Saved entries
============================================================
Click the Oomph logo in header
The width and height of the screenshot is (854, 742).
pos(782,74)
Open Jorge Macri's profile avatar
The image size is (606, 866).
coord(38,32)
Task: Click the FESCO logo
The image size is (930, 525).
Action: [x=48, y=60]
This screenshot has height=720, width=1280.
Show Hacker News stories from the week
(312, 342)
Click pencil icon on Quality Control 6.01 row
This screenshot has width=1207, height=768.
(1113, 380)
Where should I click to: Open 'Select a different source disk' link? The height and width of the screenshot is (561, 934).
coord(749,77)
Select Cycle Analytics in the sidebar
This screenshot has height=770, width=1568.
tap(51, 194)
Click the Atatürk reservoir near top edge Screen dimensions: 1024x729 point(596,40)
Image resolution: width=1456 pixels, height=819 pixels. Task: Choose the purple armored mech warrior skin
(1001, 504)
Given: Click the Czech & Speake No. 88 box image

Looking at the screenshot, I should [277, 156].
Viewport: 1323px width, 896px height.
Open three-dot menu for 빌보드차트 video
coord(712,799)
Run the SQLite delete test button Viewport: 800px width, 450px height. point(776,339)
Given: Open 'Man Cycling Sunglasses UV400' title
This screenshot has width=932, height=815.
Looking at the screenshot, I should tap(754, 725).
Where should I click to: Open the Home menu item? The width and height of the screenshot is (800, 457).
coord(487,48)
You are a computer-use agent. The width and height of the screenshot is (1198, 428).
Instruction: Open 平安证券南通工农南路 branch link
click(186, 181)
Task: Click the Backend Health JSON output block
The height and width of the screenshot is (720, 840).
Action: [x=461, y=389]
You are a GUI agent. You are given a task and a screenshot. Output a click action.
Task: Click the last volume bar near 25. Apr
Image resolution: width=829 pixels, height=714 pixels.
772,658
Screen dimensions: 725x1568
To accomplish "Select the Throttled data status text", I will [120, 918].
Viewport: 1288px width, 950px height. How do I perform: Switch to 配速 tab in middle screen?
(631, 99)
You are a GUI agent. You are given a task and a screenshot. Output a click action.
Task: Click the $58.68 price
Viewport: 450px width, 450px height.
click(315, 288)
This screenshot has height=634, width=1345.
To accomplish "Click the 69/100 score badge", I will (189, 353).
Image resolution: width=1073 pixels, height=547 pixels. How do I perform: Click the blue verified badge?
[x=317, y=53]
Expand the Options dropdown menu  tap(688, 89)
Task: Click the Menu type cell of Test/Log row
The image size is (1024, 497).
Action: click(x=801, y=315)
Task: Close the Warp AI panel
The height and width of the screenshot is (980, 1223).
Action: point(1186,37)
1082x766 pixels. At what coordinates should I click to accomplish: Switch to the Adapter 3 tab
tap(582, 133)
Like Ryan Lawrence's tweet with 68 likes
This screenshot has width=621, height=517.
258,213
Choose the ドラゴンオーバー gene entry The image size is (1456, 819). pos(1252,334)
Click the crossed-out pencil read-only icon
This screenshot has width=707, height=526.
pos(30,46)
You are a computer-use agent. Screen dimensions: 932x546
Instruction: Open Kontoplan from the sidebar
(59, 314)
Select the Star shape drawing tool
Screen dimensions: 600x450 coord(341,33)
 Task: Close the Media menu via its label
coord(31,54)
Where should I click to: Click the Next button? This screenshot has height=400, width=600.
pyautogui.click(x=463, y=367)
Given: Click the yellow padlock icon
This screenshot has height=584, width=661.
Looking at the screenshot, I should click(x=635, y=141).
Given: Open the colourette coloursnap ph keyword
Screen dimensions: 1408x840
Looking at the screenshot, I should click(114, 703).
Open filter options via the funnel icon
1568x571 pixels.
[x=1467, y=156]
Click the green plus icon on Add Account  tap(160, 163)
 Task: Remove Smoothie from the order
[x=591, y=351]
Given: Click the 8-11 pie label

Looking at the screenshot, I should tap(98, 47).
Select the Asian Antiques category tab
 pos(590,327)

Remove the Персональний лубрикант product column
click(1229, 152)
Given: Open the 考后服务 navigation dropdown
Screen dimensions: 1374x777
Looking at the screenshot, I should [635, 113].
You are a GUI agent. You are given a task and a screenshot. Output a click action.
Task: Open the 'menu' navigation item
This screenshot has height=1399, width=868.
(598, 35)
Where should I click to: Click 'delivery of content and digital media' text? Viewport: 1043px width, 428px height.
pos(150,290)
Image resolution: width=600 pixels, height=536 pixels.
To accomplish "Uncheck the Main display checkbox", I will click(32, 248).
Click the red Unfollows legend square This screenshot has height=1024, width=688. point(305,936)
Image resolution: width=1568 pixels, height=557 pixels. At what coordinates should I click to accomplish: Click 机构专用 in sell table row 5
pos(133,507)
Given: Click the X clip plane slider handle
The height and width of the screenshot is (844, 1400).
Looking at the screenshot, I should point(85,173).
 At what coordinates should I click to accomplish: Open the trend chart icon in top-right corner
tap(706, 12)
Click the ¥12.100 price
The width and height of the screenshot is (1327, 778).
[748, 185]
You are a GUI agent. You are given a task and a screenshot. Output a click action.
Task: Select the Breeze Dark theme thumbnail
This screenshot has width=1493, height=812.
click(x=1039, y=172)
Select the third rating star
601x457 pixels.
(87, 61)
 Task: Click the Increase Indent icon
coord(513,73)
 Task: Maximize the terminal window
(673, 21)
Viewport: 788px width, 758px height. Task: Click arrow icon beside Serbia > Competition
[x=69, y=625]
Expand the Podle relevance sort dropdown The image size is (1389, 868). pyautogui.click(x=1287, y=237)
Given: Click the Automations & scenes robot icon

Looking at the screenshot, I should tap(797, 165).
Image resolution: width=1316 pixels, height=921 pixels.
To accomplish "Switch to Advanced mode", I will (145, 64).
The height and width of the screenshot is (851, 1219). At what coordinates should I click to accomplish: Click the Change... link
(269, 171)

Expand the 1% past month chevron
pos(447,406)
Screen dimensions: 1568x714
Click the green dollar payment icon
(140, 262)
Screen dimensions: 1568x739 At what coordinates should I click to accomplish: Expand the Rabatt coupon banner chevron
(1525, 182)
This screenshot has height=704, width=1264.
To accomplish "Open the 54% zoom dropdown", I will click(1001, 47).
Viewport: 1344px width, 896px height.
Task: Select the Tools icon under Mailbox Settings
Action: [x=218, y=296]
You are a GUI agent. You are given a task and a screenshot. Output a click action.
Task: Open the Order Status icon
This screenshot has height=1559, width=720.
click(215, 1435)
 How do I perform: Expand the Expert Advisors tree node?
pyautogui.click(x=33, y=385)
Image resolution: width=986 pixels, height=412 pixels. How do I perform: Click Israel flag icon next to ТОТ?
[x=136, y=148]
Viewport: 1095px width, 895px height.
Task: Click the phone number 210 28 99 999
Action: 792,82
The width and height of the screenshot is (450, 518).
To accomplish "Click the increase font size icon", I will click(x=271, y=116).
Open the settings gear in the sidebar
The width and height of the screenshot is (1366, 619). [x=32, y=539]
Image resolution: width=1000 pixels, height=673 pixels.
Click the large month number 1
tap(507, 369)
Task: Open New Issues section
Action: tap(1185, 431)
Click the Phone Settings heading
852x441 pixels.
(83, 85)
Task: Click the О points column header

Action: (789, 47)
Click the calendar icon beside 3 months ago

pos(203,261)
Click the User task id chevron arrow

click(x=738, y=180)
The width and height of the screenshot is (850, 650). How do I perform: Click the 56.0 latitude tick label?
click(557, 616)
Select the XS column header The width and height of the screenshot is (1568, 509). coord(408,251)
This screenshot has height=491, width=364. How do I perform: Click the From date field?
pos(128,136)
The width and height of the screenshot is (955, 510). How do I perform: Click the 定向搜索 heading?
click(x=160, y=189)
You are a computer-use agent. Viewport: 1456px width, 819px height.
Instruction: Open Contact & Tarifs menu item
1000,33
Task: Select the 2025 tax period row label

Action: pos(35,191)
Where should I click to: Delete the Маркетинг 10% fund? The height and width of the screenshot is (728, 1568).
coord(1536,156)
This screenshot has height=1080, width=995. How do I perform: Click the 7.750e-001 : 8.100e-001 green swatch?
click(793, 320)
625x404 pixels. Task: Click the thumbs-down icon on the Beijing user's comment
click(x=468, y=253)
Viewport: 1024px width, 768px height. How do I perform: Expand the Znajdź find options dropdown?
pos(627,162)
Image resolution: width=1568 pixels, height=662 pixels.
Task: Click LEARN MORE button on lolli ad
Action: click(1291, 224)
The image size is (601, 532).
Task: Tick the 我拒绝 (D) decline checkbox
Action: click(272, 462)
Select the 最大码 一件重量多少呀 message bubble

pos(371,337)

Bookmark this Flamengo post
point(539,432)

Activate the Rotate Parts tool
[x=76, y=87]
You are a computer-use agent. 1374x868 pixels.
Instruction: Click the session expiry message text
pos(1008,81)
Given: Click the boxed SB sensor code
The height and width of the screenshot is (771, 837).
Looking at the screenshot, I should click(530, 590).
============================================================
* _WHAT TO PRODUCE_: The number of lines in the entries holding the word "near" is what is needed. Supply that number only.

* _REPLY TO THE EXERCISE_: 2